The authors in their own paper used OLS aka. standard linear regression. However, since I wanted to plot the results at the case-level, this was not useful to me. Before doing this I did not really understand how partial correlations worked, or what semi-partial correlations were, or how multiple regression works exactly. I still don't understand the last, but the others I will explain with example results.
Generated data
Since we are cool, we use R.
We begin by loading some stuff I need and generating some data:
#load libs
library(pacman) #install this first if u dont have it
p_load(Hmisc, psych, ppcor ,MASS, QuantPsyc, devtools)
source_url("https://github.com/Deleetdk/psych2/raw/master/psych2.R")
#Generate data
df = as.data.frame(mvrnorm(200000, mu = c(0,0), Sigma = matrix(c(1,0.50,0.50,1), ncol = 2), empirical=TRUE))
cor(df)[1,2]
[1] 0.5
The correlation from this is exactly .500000, as chosen above.

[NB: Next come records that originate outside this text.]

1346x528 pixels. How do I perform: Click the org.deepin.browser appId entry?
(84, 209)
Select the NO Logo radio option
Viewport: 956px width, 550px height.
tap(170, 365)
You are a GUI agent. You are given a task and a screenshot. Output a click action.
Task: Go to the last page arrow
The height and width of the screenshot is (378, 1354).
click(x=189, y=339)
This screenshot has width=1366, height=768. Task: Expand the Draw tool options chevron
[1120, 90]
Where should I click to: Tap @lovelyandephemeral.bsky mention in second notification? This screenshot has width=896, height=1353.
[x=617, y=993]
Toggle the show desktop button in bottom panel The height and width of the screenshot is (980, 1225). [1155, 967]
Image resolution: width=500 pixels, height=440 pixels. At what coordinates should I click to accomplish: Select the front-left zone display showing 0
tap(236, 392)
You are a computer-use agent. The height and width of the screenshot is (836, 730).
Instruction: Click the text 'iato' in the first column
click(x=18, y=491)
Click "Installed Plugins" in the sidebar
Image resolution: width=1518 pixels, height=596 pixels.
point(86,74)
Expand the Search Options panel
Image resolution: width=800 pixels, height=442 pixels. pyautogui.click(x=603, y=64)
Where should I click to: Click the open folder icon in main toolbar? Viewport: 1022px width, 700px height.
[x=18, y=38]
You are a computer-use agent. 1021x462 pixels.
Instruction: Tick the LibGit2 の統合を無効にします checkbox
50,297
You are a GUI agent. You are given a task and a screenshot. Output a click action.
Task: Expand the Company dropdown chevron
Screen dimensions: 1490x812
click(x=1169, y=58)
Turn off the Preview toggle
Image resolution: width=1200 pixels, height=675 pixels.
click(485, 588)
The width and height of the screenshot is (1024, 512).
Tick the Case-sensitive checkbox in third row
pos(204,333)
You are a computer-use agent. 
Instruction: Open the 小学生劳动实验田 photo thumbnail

Then we add a gender specific effect:
df$gender = as.factor(c(rep("M",100000),rep("F",100000)))
df[1:100000,"V2"] = df[1:100000,"V2"]+1 #add 1 to males
cor(df[1:2])[1,2] #now theres error due to effect of maleness!
[1] 0.4463193
The correlation has been reduced a bit as expected. It is time to try and undo this and detect the real correlation of .5.
#multiple regression
model = lm(V1 ~ V2+gender, df) #standard linear model
coef(model)[-1] #unstd. betas
lm.beta(model) #std. betas
V2 genderM
0.4999994 -0.5039354
V2 genderM
0.5589474 -0.2519683
The raw beta coefficient is on spot, but the standardized is not at all. This certainly makes interpretation more difficult if the std. beta does not correspond in size with correlations.
#split samples
df.genders = split(df, df$gender) #split by gender
cor(df.genders$M[1:2])[1,2] #males
cor(df.genders$F[1:2])[1,2] #females
[1] 0.4987116
[1] 0.5012883
These are both approximately correct. Note however that these are the values not for the total sample as before, but for each subsample. If the sumsamples differ in their correlation with, it will show up here clearly.
#partial correlation
df$gender = as.numeric(df$gender) #convert to numeric
partial.r(df, c(1:2),3)[1,2]
[1] 0.5000005
This is using an already made function for doing partial correlations. Partial correlations are calculated from the residuals of both variables. This means that they correlate whatever remains of the variables after everything that could be predicted from the controlling variable is removed.
#residualize both
df.r2 = residuals.DF(df, "gender")
cor(df.r2[1:2])[1,2]
[1] 0.5000005
This should be the exact same as the above, but done manually. And it is.
#semi-partials
spcor(df)$estimate #hard to interpet output
spcor.test(df$V1, df$V2, df$gender)[1] #partial out gender from V2
spcor.test(df$V2, df$V1, df$gender)[1] #partial out gender from V1
V1 V2 gender
V1 1.0000000 0.4999994 -0.2253951
V2 0.4472691 1.0000000 0.4479416
gender -0.2253103 0.5005629 1.0000000
estimate
1 0.4999994
estimate
1 0.4472691
Semi-partial correlations aka part correlations are the same as above, except that only one of the two variables is residualized by the controlled variable. The above has two different already made functions for calculating these. The first works on an entire data.frame, and outputs semi-partials for all variables controlling for all other variables. The output is a bit tricky to read however, and there is no explanation in the help. One has to read it by looking at each row, this is the original variable correlated with the residualized variables in each col. The two calls below are using the other function one where has to specify which two variables to correlate and which variables to control for. The second variable called is the one that gets residualized by the control variables. We see that the results are as they should be. Controlling V1 for gender has about zero effect. This is because gender has no effect on this variable aside from a very small chance effect (r=-0.00212261). Controlling V2 for gender has the desired effect of returning a value very close to .5, as it should.
#residualize only V2
df.r1.V1= df.r2 #copy above
df.r1.V1$V1 = df$V1 #fetch orig V1
cor(df.r1.V1[1:2])[1,2]
[1] 0.4999994
#residualize only V1
df.r1.V2= df.r2 #copy above
df.r1.V2$V2 = df$V2 #fetch orig V2
cor(df.r1.V2[1:2])[1,2]
[1] 0.4472691
These are the two manual ways of doing the same as above. We get the exact same results, so that is good.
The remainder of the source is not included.